Tomás Marín

Personal information
- Born: Tomás Marín Rodriguez July 7, 1934 Juncos, Puerto Rico
- Died: November 23, 2018 (aged 84) Hato Rey, Puerto Rico

Professional wrestling career
- Ring name(s): Eugenio Marin Tomás Marín El Martillo
- Billed weight: 229 lb (104 kg)
- Billed from: Puerto Rico
- Trained by: Murcielago Velazquez Medico Asesino
- Debut: 1958
- Retired: 1976

= Tomás Marín =

Puerto Rican professional wrestler and referee (1934–2018)

Tomás Marín Rodríguez (July 7, 1934 – November 23, 2018), better known by the ring name Tomás Marín, was a former Puerto Rican professional wrestler in the World Wide Wrestling Federation and mostly known as a referee for the World Wrestling Council.

==Professional wrestling career==
Tomás Marín was born in Juncos, Puerto Rico on July 7, 1934, and grew up in Santurce. Immigrating to the United States in the late 1950s, Marín trained to be a professional wrestler in New York City and made his pro debut in 1958. He started his career with NWA Capitol Wrestling mostly as enhancement talent. He also worked for the Arizona Athletic Association, a territory based in Tucson, Arizona. In 1975 worked at the International Wrestling Association in New Jersey.

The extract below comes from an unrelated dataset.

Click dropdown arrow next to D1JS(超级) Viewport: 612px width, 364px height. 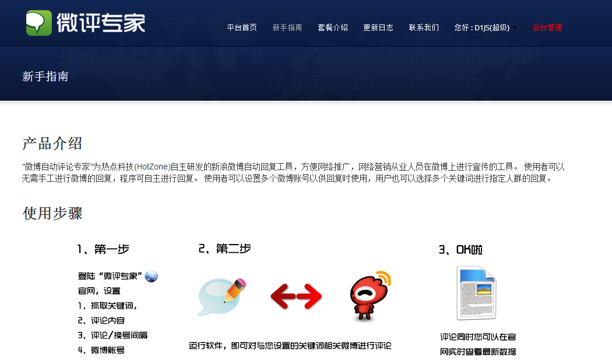pos(515,28)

In 1976 Marín returned to Puerto Rico as a regular wrestler for the World Wrestling Council where worked as a heel. He also wrestled in the Dominican Republic and Venezuela. Due to the fact that he generated massive heat and created riots, the WWC office decided to give him a job as referee. He also worked as a referee for the American Wrestling Federation in Puerto Rico. He stayed working as referee at independent shows until 2002.

After his retirement, Marín opened a gym in Santurce and continued training professional wrestlers.

==Death==
Tomás Marín died on November 23, 2018, at Auxilio Mutuo Hospital in Hato Rey, Puerto Rico after a battle with colorectal cancer.